The grate came back at her with twice the speed and she was tempted to blast it to pieces, but it would be expending energy that she could not afford to waste. Neither woman was in the business of quitting. The expanse of flooring was too large and moving too fast to counter with anything fancy, so instead Matsu looked up to the ceiling covered in tubes and wires leading to the controls for the carbonite chamber and jumped. Grabbing hold of one of the sections of piping zigzagging along the low ceiling, she managed to narrowly avoid the speeding grate. She’d felt it fly past her feet, imagined her bones shattered into thousands of pieces.
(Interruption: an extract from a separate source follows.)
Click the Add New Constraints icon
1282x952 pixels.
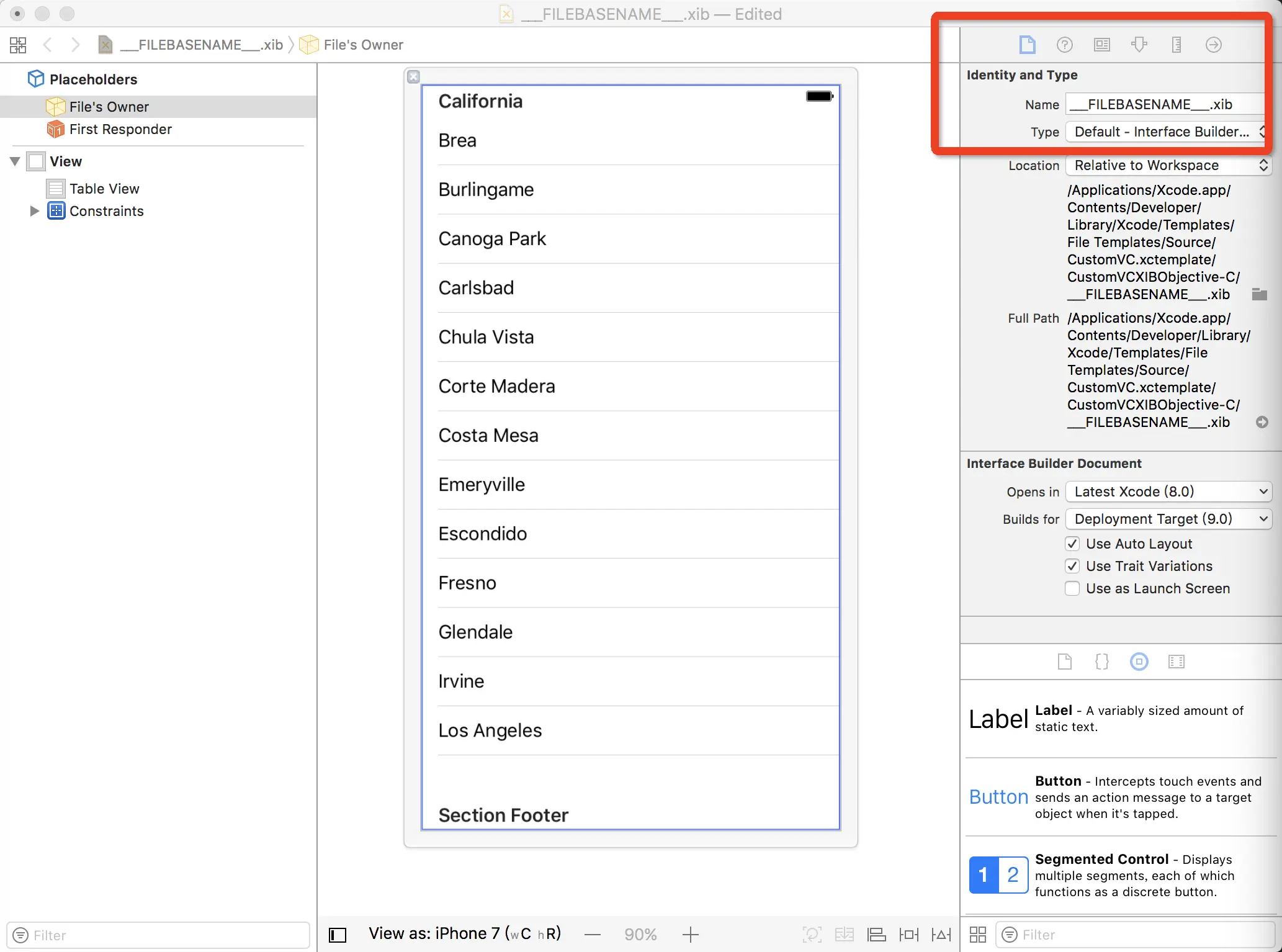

The tick-tick-tick of her metal fingers along the piping clipped through the air as she skittered along the pipes, unnatural speed making her appear spider-like. Reaching out, she spread a sense of confusion through the room - a twinge, a split-second questioning that (if she were lucky) would make Aaralyn just confused enough to add to the grotesque element of surprise of Matsu dropping from the ceiling like an unwelcome spider on one’s blankets in the night. She launched herself without ceremony, low to the ground and springing her claws as she swiped for Aaralyn’s legs - ankles or calves, preferably, a dozen things to sever or pop - before pushing off to flip backwards and away on her feet, igniting her lightsaber once more.

[member="Aaralyn Rekali-Gyndar"]​
 
There was chaos and confusion.

But the Force was there – the Light more so than the dark. It was a swirl of dancing and colliding emotions that Aaralyn found herself able to dive into without hesitation. She watched as Matsu skittered across the pipes like a glitterstim spider from Kessel and then lash out from the shadows.

Aaralyn would flip backwards and onto her feet at the last moment – despite the mass confusion that tore through the room like a ripple through time and space. Aaralyn grimaced and growled low in her throat as the burning sensation shred across her leg like a Verpine scattergun. Matsu’s claws tore through the outer layer of her flesh and just above her knee causing her to buckle just briefly. Blood would splatter against the blackened wall of the carbonite chamber and hiss as the warm liquid impacted a coolant line. Aaralyn would lash out with her right hand abruptly, lightsaber in hand – her arcing cut was simple and perfectly horizontal with her chest. The blue plasma blade rippling across the darkness in an effort to catch the elusive form. She’d come from right to left, following the fleeting form of Matsu, intent on cleaving any part of the damned Sith Lord she could or in half if she managed.